Retinal gap junctions are involved in rhythmogenesis of neuronal activity at remote locations – Study on infra-slow oscillations in the rat olivary pretectal nucleus

Male Meclofenamic Acid Periodicity 0303 health sciences Dose-Response Relationship, Drug in vivo electrophysiology infra-slow rhythm Gap Junctions light responses intraocular injections Peripheral Nervous System Agents Retina Rats 03 medical and health sciences Intravitreal Injections Neural Pathways Carbenoxolone Animals Rats, Wistar Pretectal Region gap junctions Vision, Ocular
DOI: 10.1016/j.neuroscience.2016.09.039 Publication Date: 2016-09-30T21:07:52Z
ABSTRACT
A subpopulation of olivary pretectal nucleus (OPN) neurons fire action potentials in a rhythmic manner with an eruption of activity occurring approximately every two minutes. These infra-slow oscillations depend critically on functional retinal input and are subject to modulation by light. Interestingly, the activity of photoreceptors is necessary for the emergence of the rhythm and while classic photoreceptors (rods and cones) are necessary in darkness and dim light, melanopsin photoreceptors are indispensable in bright light. Using pharmacological and electrophysiological approaches in vivo, we show that also blocking retinal gap junctions (GJs), which are expressed by multitude of retinal cells, leads to the disruption of oscillatory activity in the rat OPN. Intravitreal injection of carbenoxolone (CBX) quenched oscillations in a concentration-dependent manner with 1mM being ineffective, 5mM showing partial and 20mM showing complete effectiveness in disrupting oscillations. Moreover, the most effective CBX concentration depressed cone-mediated light-induced responses of oscillatory neurons suggesting that CBX is also acting on targets other than GJs.
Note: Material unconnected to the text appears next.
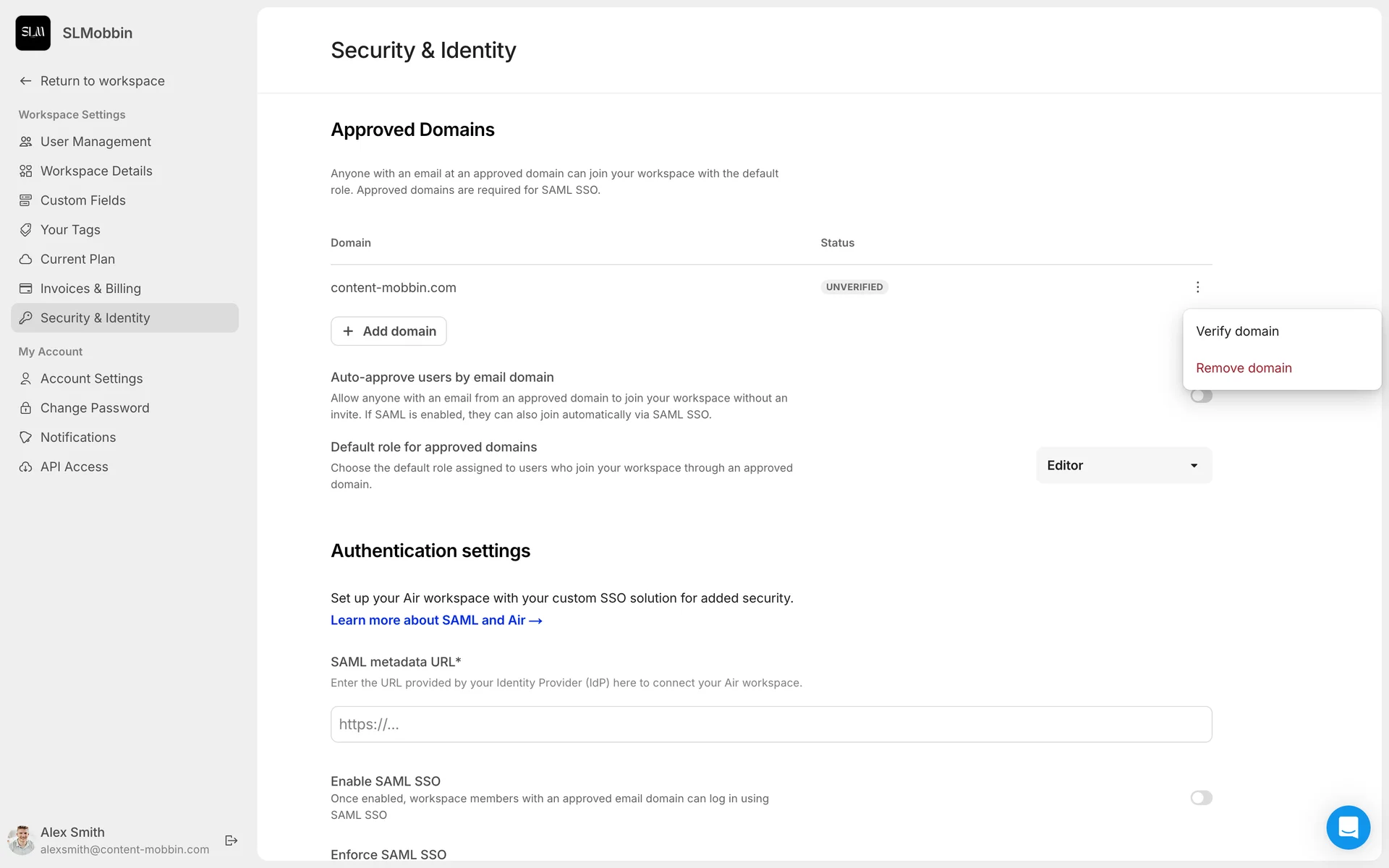Open Change Password in sidebar
The height and width of the screenshot is (868, 1389).
[95, 408]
In contrast, intravitreal injection of meclofenamic acid (MFA, 20mM) led to disruption of the rhythm but did not interfere with cone-mediated light-induced responses of oscillatory neurons, implying that MFA is more specific toward GJs than CBX, as suggested before. We conclude that electrical coupling between various types of retinal cells and resultant synchronous firing of retinal ganglion cells is necessary for the generation of infra-slow oscillations in the rat OPN.